* _Word and item position data_:
begin

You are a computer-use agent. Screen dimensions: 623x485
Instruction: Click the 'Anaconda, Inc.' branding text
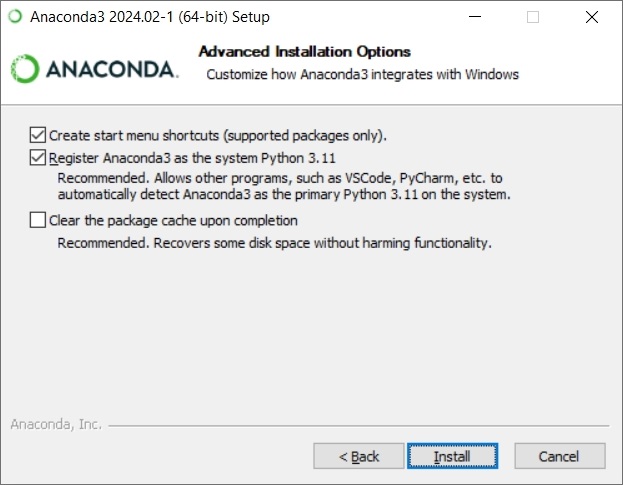pos(56,425)
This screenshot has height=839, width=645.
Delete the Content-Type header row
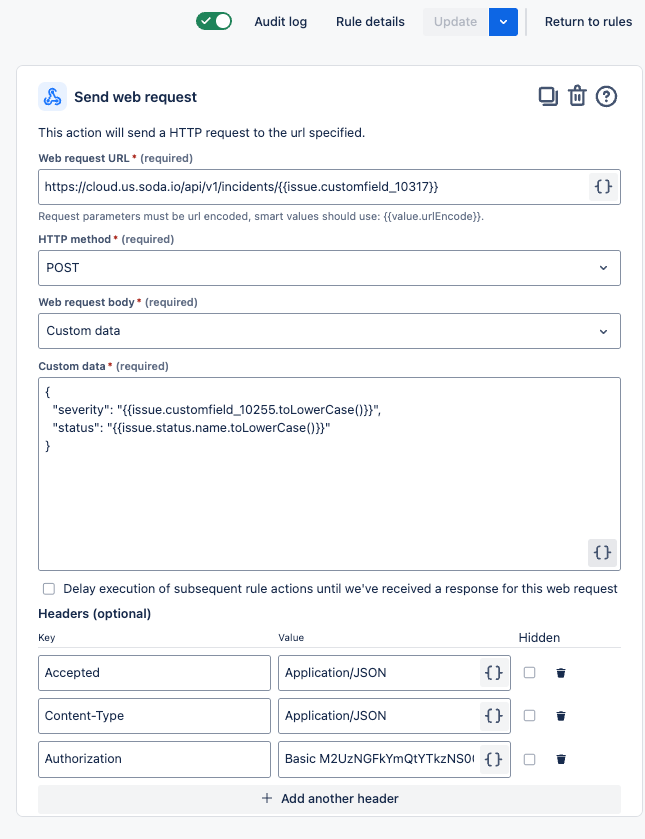coord(561,716)
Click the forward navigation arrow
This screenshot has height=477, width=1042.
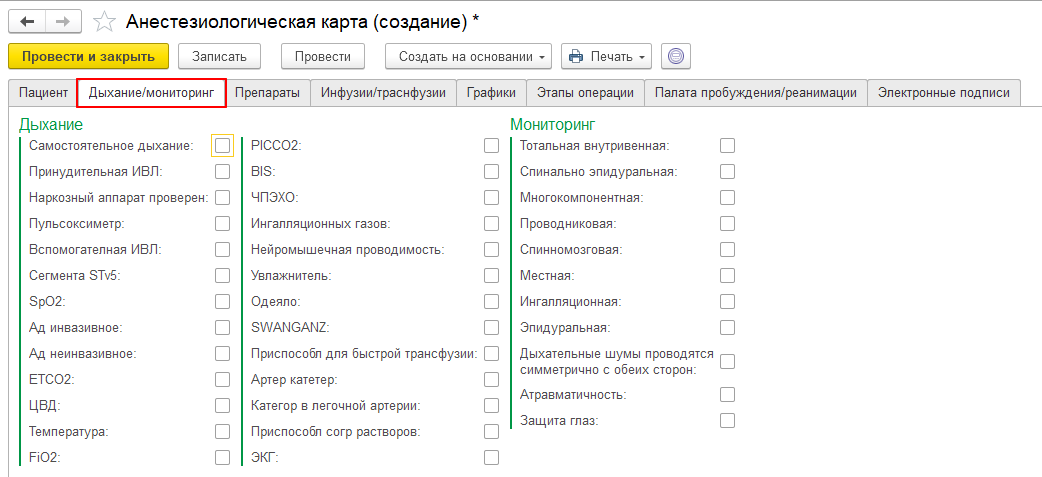(63, 21)
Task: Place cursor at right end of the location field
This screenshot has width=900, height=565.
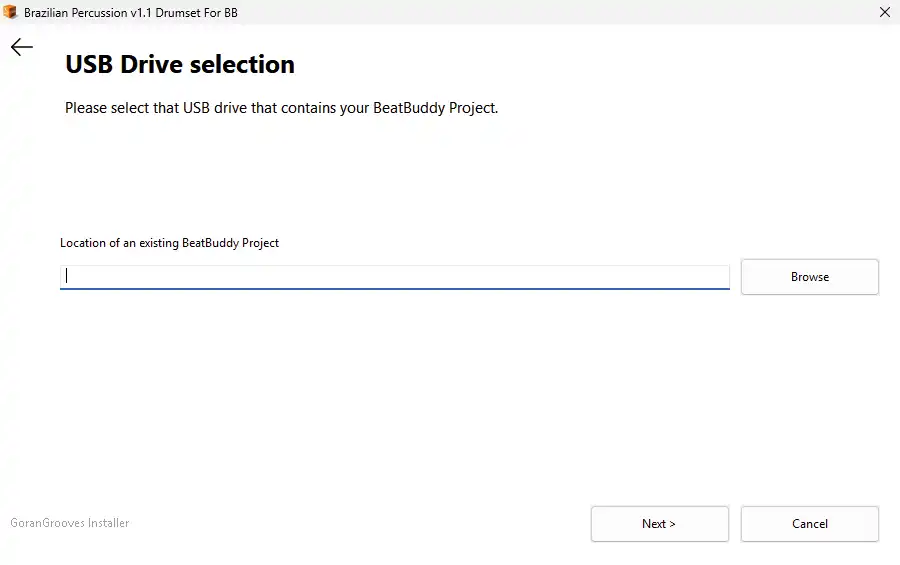Action: point(722,277)
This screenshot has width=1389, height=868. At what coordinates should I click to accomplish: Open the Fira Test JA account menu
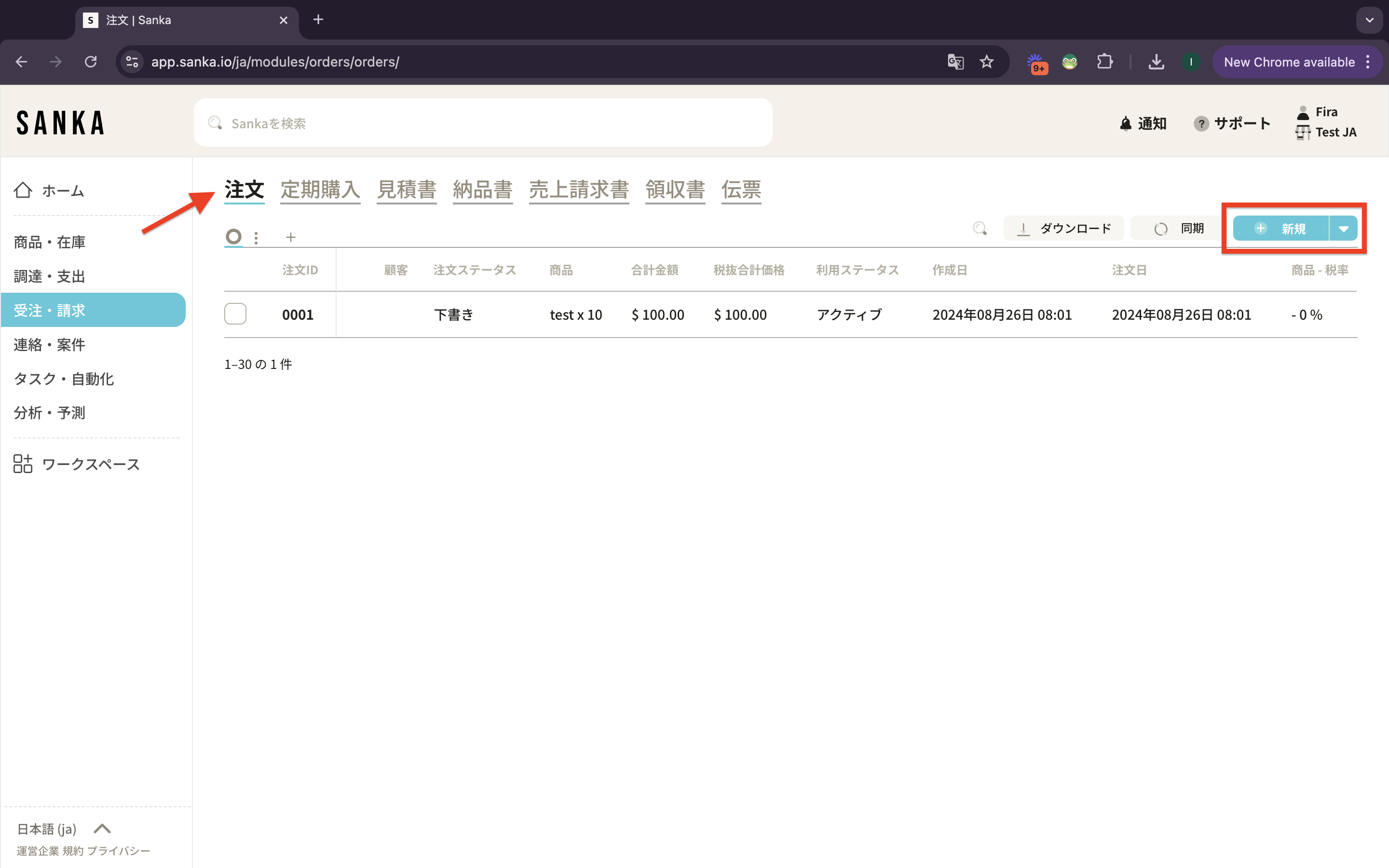(x=1326, y=122)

end

* _Short task_:
Could you copy every line of the material above word for word, leaving out the pictures?

* _Written answer_:
You are a computer-use agent. Screen dimensions: 623x485
Instruction: Click the 'Anaconda, Inc.' branding text
pos(56,425)
This screenshot has height=839, width=645.
Delete the Content-Type header row
coord(561,716)
Click the forward navigation arrow
This screenshot has height=477, width=1042.
(63, 21)
Task: Place cursor at right end of the location field
This screenshot has width=900, height=565.
Action: point(722,277)
This screenshot has width=1389, height=868. At what coordinates should I click to accomplish: Open the Fira Test JA account menu
(x=1326, y=122)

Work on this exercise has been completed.